Mengenal Penyakit Diabetes atau Kencing Manis

Mengenal Penyakit Diabetes atau Kencing Manis - Sebutan lengkap diabetes adalah diabetes mellitus yang mengandung arti “ gula madu “. Istilah diabetes diambil dari bahasa Yunani yang jika diterjemahkan berarti “ mengalirkan melalui pipa dengan tekanan atmosfer “ dan dari Bahasa latin yang dapat diartikan menjadi “ semanis madu “.
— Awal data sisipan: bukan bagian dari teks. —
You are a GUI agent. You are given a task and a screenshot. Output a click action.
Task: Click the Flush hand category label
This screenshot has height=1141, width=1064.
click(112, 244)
Pengertian dari Bahasa Yunani dan Ltin dengan jelas menggambarkan tentang penyakit diabetes. Karena air melewati tubuh penderita diabetes seolah-olah dialirkan dari mulut lewat saluran kemih dan langsung keluar dari tubuh. Air seni diabetesi ( pengidap diabetes ) rasanya manis karena memang mengandung gula. Dulu, salah satu tes untuk diabetes adalah dengan menuangkan air kencing penderita diabetes di dekat sarang semut. Jika serangga tersebut mengerumuni tetesan air seni tersebut, berarti ini menunjukkan air seni mengandung gula. Itu sebabnya sering disebut juga dengan penyakit gula atau penyakit kencing manis.

Apa itu Diabetes ?

Makanan yang kita santap akan diubah menjadi energi oleh tubuh. Dalam lambung dan usus, makanan diuraikan menjadi beberapa elemen dasarnya, termasuk salah satu jenis gula yaitu glukosa. Jika terdapat gula maka pankreas menghasilkan insulin, yang akan membantu mengalirkan gula ke dalam sel-sel tubuh. Kemudian, gula tersebut dapat diserap dengan baik dalam tubuh dan dibakar untuk menghasilkan energi. Indonesia menempati peringkat empat negar dengan jumlah penderita diabetes terbanyak di dunia.

Ketika seseorang menderita diabetes maka pankreas orang tersebut tidak dapat menghasilkan insulin yang cukup untuk menyerap gula yang diperoleh dari makanan. Itu yang menyebabkan kadar gula dalam darah menjadi tinggi sebagai akibat timbunan gula dari makanan yang tidak dapat diserap dengan baik dan dibakar menjadi energi. Penyebab lain adalah insulin yang cacat atau tubuh tidak dapat memanfaatkan insulin dengan baik.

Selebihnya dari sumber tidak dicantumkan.